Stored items
----------
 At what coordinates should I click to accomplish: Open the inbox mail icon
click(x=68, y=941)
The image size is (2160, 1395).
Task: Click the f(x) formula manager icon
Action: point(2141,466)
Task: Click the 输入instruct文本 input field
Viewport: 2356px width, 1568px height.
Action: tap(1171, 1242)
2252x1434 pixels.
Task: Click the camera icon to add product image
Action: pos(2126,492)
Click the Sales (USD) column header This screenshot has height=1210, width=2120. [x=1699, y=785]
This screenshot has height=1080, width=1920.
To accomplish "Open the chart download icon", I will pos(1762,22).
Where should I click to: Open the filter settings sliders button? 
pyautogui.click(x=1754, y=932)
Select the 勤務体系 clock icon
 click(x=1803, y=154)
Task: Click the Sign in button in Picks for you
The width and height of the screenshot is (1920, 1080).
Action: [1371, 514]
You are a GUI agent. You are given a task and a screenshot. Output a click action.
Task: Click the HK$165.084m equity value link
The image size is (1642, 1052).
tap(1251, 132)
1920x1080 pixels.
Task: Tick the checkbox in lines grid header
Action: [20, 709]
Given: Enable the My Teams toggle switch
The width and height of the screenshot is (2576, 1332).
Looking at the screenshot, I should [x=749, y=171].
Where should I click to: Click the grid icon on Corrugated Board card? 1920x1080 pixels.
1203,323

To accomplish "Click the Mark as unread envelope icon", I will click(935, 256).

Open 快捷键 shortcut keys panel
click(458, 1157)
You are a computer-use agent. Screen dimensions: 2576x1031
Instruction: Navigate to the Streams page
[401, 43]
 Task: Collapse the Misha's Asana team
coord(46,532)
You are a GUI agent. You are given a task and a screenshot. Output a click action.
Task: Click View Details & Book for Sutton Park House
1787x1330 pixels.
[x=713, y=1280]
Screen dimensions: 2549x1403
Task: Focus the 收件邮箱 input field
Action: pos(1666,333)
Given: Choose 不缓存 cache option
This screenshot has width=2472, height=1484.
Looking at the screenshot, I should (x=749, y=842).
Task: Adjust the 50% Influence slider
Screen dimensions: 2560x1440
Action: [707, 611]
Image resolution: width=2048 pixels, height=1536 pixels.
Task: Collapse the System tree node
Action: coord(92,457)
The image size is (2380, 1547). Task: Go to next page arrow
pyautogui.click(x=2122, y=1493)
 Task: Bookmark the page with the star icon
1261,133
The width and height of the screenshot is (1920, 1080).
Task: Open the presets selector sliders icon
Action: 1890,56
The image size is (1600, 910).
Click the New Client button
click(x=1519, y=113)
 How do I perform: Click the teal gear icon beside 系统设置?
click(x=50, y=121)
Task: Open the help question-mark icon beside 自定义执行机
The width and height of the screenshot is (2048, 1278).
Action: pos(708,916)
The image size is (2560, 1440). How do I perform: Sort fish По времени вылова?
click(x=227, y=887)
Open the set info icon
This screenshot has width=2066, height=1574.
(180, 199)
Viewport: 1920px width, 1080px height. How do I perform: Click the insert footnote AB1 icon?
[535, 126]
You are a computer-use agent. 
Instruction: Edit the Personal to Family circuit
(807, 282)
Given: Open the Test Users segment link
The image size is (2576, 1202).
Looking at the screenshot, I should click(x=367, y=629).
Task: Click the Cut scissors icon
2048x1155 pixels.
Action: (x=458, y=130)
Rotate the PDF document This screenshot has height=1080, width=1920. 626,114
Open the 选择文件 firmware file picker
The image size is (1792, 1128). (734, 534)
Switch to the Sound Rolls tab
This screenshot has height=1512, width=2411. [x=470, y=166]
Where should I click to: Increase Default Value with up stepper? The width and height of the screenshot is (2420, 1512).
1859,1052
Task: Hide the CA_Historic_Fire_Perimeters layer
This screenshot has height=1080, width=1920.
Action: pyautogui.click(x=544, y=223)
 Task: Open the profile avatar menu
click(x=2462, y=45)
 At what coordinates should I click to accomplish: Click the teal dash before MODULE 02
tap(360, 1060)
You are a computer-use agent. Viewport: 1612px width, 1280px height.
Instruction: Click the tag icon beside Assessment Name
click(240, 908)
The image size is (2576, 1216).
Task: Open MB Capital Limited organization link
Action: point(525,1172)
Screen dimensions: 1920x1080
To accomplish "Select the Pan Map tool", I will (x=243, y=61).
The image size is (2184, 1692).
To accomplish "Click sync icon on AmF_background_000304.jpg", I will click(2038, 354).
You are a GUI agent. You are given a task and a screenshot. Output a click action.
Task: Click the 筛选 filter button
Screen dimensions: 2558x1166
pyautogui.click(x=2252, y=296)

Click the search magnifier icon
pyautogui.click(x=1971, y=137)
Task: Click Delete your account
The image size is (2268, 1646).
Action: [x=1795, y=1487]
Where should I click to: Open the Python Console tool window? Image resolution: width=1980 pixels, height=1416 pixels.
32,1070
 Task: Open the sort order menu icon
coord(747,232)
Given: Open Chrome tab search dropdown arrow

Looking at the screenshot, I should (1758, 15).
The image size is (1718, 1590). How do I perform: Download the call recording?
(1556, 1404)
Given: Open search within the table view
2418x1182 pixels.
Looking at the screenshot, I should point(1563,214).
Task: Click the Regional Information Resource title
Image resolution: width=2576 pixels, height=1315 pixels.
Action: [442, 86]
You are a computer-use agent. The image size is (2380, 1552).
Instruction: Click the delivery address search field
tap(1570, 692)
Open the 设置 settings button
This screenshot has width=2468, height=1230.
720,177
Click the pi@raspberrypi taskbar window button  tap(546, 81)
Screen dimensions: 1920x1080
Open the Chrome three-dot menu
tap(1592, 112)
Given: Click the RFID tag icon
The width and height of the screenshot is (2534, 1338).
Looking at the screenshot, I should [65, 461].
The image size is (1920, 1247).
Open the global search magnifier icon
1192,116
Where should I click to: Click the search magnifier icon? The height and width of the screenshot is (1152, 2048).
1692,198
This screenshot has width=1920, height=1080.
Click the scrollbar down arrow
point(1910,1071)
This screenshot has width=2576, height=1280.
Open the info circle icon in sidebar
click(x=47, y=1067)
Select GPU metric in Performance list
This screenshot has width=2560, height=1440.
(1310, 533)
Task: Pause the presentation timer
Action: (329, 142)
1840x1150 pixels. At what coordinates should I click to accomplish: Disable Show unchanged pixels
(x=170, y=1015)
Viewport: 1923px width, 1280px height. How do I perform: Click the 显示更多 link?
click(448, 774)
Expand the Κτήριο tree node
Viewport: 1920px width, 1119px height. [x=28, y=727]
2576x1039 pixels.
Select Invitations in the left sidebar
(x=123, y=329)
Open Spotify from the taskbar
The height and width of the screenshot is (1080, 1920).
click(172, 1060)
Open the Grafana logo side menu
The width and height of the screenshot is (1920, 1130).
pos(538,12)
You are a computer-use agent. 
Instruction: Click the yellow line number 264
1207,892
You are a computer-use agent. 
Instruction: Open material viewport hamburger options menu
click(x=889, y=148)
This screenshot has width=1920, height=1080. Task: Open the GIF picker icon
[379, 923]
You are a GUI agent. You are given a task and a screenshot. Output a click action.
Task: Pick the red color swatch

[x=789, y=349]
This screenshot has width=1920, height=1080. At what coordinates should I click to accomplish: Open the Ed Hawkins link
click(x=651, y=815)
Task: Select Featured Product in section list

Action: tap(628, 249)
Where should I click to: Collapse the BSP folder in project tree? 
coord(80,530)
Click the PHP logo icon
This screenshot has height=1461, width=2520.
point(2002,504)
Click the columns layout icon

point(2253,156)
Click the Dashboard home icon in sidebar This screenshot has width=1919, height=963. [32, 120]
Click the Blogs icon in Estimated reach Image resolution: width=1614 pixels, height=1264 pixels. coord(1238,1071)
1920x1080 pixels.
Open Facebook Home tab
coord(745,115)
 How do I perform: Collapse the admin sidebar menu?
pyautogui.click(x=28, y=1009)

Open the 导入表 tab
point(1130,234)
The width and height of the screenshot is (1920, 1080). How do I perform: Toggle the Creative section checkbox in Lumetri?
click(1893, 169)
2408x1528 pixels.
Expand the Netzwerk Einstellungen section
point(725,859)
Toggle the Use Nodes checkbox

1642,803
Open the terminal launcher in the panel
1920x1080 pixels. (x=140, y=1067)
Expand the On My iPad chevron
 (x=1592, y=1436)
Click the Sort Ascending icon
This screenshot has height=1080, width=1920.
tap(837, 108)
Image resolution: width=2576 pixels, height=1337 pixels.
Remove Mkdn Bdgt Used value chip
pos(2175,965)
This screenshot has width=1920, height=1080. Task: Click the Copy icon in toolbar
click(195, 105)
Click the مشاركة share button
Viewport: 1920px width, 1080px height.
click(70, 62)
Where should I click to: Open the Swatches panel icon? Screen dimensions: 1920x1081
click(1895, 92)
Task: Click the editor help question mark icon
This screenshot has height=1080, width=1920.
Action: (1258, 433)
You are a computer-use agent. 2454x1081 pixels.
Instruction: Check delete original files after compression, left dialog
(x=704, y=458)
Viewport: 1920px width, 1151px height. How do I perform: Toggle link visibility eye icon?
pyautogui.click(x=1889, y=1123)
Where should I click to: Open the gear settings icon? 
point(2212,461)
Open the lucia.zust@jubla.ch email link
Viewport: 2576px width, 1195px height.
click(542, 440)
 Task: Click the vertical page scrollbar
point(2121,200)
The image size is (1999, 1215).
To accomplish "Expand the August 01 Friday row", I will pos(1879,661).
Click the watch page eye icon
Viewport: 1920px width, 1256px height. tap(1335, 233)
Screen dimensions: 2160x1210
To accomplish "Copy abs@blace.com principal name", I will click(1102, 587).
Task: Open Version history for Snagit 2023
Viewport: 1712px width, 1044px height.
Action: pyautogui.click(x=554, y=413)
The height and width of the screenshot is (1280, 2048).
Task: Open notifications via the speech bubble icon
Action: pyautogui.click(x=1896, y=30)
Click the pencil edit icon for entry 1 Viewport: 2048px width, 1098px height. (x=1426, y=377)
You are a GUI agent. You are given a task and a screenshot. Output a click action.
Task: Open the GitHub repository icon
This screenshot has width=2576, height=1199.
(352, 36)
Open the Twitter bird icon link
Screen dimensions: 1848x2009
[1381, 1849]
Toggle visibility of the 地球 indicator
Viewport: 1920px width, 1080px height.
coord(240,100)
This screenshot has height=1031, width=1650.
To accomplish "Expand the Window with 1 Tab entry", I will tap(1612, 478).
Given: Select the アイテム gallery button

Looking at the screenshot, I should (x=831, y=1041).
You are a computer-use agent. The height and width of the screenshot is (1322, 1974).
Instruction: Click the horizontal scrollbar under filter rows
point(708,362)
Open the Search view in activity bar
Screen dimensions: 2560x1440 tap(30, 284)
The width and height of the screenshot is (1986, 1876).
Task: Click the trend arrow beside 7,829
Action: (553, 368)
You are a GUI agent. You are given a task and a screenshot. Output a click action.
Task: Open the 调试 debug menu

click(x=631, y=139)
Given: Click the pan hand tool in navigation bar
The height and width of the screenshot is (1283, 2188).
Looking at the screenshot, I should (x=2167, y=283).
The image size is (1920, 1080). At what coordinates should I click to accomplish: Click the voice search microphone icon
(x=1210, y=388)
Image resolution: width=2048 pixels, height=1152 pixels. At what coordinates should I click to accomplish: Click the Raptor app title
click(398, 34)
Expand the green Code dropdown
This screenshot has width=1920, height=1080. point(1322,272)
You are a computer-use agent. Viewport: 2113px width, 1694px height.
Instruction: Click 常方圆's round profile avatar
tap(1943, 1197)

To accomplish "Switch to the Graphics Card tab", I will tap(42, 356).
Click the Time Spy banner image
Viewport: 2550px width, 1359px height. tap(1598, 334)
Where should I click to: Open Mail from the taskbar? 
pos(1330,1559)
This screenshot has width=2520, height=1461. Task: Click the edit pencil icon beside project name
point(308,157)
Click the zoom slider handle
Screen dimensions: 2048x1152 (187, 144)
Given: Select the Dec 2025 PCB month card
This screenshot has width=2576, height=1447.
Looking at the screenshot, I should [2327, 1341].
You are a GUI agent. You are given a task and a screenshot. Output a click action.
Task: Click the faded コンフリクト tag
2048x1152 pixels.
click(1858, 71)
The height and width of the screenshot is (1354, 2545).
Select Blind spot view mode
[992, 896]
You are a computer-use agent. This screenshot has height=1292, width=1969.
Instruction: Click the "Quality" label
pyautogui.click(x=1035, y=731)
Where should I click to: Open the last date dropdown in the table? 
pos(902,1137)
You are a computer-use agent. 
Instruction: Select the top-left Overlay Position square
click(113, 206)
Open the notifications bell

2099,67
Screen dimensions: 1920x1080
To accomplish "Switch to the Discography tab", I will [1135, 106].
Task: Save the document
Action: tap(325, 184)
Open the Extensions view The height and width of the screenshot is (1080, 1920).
----------
- **Task**
From the first line of the data above through the line containing "Task: Click the 输入instruct文本 input field", repeat each line exactly, and add nothing.

- **Response box**
 At what coordinates should I click to accomplish: Open the inbox mail icon
click(x=68, y=941)
The image size is (2160, 1395).
Task: Click the f(x) formula manager icon
Action: point(2141,466)
Task: Click the 输入instruct文本 input field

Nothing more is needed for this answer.